“When I arrived to Nerja ten years ago, I became in love with this part of the coast because it’s great vegetal and animal underwater richness. If you dived along the area that goes from Balcón de Europa to the natural setting Maro-Cerro Gordo, you could see hundreds of square meters of seagrass beds.

Now, everything has disappeared and there is only a spot of six or seven square meters in the area of Maro’s beach, and it is because it is surrounded with rocks. Fishing trawler boats are destroying everything. They approach the coast to thirty or forty meters from the shore. It is a dramatic situation, on red alert.”
With these words Bernabé Jorge Toledo describes the situation that he sees every time he plunges into the depths of the costs in Nerja. He is an experienced diver born in the Canary Islands who settled here for over a decade.

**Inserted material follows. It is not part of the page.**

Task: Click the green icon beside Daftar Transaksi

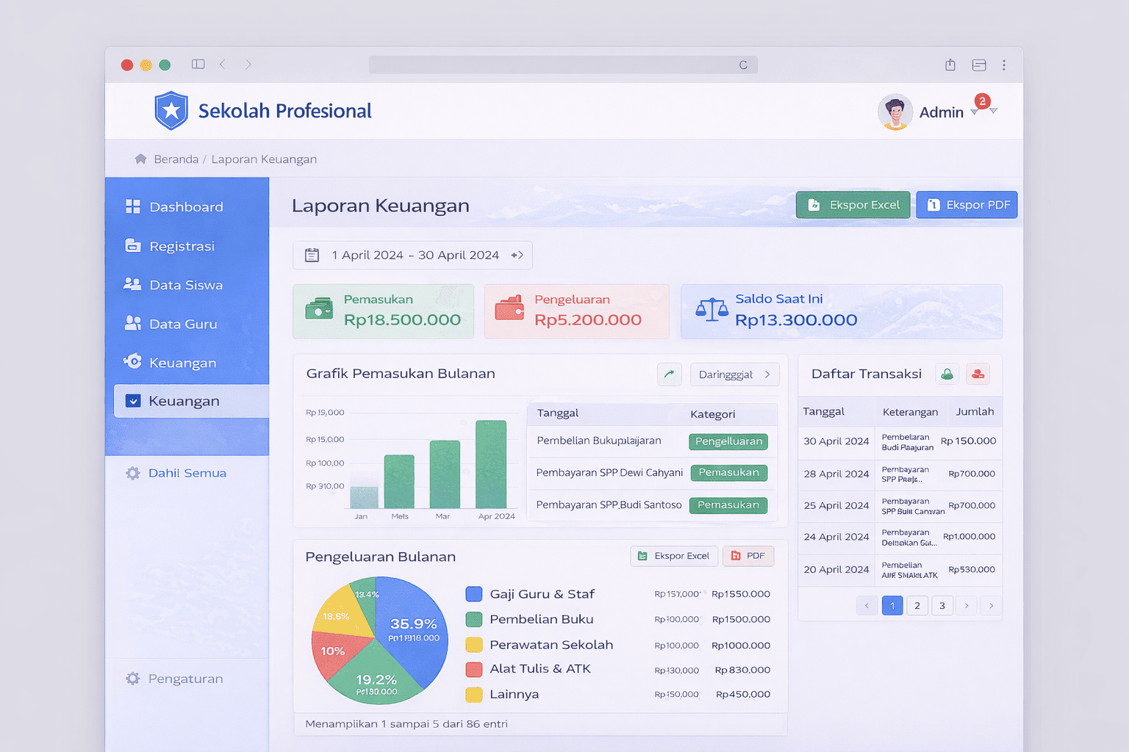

PADI Master Instructor in an official diving centre and school, where he provides courses for all levels, Jorge is very worried for the situation. “If we don’t take care of our seabed, and to top we don’t have a sewage treatment plan, how can we think tourists will keep coming?” he wonders.
According to the explanations of this expert in diving, the surface of seagrasses –also known as eelgrass or Poseidonia prairie- has been reduce "drastically and very dramatically” in the last five years and, especially, after the flood that caused severe damage in Nerja in September 2007.
“IT HAS TO RECOVER BY ITSELF” SAYS THE GOVERNMENT
“Rivers swept away everything to the sea and buried several meters of seagrasses in the area of the natural setting in Maro. In El Molino de Papel it was incredible. We have found every kind of things: washing machines, lampposts… It is impressive. And the worst thing is that the Regional Government of Andalusia has told us not to try any cleaning, that that has to recover by itself”, says Jorge.
Seagrasses in Maron are one of the richer and more varied ecosystems in the coasts of Malaga, and there are only small portions of this plant species in the environment of La Caleta in Vélez and in Marbella. This ecosystem is shelter for all young fishes, place for spawning and farming area for many adult marine species. Besides, it produces the specimens that will move offshore.
To try to alert to the danger of disappearance these seagrasses are facing –they are real forests in the seabed- some years ago a platform to defend them was created. It is made up of specialists, biologists and naturalists.
In fact, this association is so desperate because of the situation in the marine setting of Maro that they wrote some letters to the Queen Sofía and Pope Benedict XVI. To him, to ask him for “prey for avoid more lost of ecosystem and more species than the ones already disappeared.”
Meanwhile, the Provincial Delegate of Environment, Remedios Martel, explained to SUR that she was not aware of these allegations of divers, but she highlighted the "efforts" of the Regional Government to try to combat illegal fishing. So, she remembered the installation of artificial reefs with concrete blocks.